Reversal-specific rules

RuleDetail
Full amount onlyYou cannot reverse part of a transaction. The reversal undoes the entire original. If the customer wants a partial credit, use a refund.
One per transactionOnly one successful reversal is allowed per transactionId. Subsequent attempts return 514 UNABLE_TO_REVERSE.
All card typesDebit, credit, cheque — all supported for reversal. This is one of the main reasons to reverse rather than refund when both options apply.
Issuer windowIf the bank has already cleared (settled) the transaction, the reversal is rejected at the bank with an ISO response code. The transaction state becomes END_REVERSAL_FAILED.
Same-day ruleIn practice, reversals work for transactions made on the same business day. Anything older usually needs to be a refund.

Refund-specific rules

RuleDetail
Credit and cheque cards onlyDebit cards cannot be refunded — this is a PASA scheme rule, not a Scan to Pay limitation. Attempts return 445 INVALID_CLIENT_CARD.
Full or partialRefunds can be processed for any amount up to the original transaction value.
Multiple partials allowedYou can refund multiple times against the same transactionId until the cumulative refunded amount equals the original. After that, further refund attempts return 515 UNABLE_TO_REFUND.
Acquirer windowRefunds are subject to the acquiring bank's refund window (typically 6 months for credit, varies for cheque). Outside the window, the bank rejects.

Card-type detection

The original transaction's webhook includes cardInfo.accountType, which is one of:

accountTypeRefund eligible?
CREDIT
CHEQUE
DEBIT✗ — use a reversal instead, or alternative payout (EFT, cash)
NONE (defaulted)The platform treats NONE as CREDIT for eligibility

Build your refund UI to check accountType before showing the "Refund" button — disable it for debit cards and route to an alternative refund process (EFT, manual payout).


Errors and what they mean

CodeOperationCause
432 INVALID_AMOUNTRefundThe amount is zero, negative, or exceeds the remaining refundable balance
436 INVALID_TRANSACTION_REFBothThe transactionId doesn't match a known transaction
444 NOTHING_TO_REVERSEReversalThe transaction is already reversed, already refunded, or out of window
445 INVALID_CLIENT_CARDRefundAttempted on a debit card
513 SECURITY_VIOLATIONBothBad credentials
514 UNABLE_TO_REVERSEReversalThe bank rejected the reversal (cleared, outside window, etc.)
515 UNABLE_TO_REFUNDRefundThe bank rejected the refund (outside window, already refunded, etc.)

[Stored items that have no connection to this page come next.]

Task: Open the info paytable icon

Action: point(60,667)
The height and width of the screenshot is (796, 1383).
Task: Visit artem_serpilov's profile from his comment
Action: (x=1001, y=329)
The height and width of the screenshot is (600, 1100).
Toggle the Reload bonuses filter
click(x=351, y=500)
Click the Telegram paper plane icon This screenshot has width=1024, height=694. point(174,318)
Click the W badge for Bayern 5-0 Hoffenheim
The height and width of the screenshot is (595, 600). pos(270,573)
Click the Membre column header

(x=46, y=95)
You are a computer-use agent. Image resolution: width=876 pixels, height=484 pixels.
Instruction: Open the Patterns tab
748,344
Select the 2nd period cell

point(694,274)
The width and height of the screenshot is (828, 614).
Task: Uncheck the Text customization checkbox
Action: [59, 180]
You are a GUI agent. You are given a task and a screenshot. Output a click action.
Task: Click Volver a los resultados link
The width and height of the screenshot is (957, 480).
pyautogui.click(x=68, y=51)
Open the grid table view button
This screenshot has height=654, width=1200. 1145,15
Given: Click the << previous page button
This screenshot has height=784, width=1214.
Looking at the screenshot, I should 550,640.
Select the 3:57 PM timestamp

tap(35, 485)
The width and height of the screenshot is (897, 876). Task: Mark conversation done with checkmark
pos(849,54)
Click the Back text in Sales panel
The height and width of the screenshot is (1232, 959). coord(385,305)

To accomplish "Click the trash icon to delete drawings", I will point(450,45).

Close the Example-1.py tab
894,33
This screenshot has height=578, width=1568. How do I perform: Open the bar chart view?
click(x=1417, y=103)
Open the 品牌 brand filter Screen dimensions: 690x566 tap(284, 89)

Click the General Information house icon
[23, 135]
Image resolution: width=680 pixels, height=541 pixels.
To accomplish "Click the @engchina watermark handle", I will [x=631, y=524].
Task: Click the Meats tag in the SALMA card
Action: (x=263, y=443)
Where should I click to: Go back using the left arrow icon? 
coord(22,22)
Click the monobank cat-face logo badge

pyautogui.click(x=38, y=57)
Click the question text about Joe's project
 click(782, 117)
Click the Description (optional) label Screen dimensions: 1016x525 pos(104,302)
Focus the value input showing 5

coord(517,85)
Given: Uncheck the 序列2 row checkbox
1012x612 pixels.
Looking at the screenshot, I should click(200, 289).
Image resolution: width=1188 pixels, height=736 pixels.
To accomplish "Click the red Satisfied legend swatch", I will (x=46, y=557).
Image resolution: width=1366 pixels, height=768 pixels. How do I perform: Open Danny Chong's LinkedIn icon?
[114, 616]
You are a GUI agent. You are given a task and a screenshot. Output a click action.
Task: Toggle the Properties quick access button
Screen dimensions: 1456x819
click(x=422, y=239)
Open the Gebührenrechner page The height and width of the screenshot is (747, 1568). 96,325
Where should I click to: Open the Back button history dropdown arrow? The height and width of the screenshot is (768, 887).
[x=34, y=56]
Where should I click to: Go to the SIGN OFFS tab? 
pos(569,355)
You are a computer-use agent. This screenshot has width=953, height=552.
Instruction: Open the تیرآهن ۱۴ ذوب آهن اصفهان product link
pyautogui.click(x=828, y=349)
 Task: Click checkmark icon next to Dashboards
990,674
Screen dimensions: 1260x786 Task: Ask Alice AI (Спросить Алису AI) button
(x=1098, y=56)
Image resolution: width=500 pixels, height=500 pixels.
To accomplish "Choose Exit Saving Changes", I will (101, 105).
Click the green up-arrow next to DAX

Full error reference: Errors. Map raw error codes to customer-friendly copy before showing them in your back-office UI.


The reversal-on-webhook-failure safety net

When your handler fails to acknowledge a successful webhook within 45 seconds, the platform automatically reverses the transaction. This counts as a reversal under all the rules above — meaning:

  • The transaction transitions to END_REVERSED
  • You cannot subsequently refund it (it's already been reversed)
  • You receive a webhook with status: REVERSED

This is enforced by the same Quartz reversal scheduler that handles manual reversals. See Webhooks — How it works.

📘

If you're debugging a "why was this transaction reversed?" question and you didn't trigger a reversal yourself, check whether your webhook handler returned non-200 or timed out on the original payment. It's the most common cause.


Card-on-file and recurring payment refunds

If the original transaction was a card-on-file (CCPI) or a recurring payment, the same rules apply. Card-type eligibility for refund is determined by the underlying accountType of the stored card, not by the fact that it's recurring.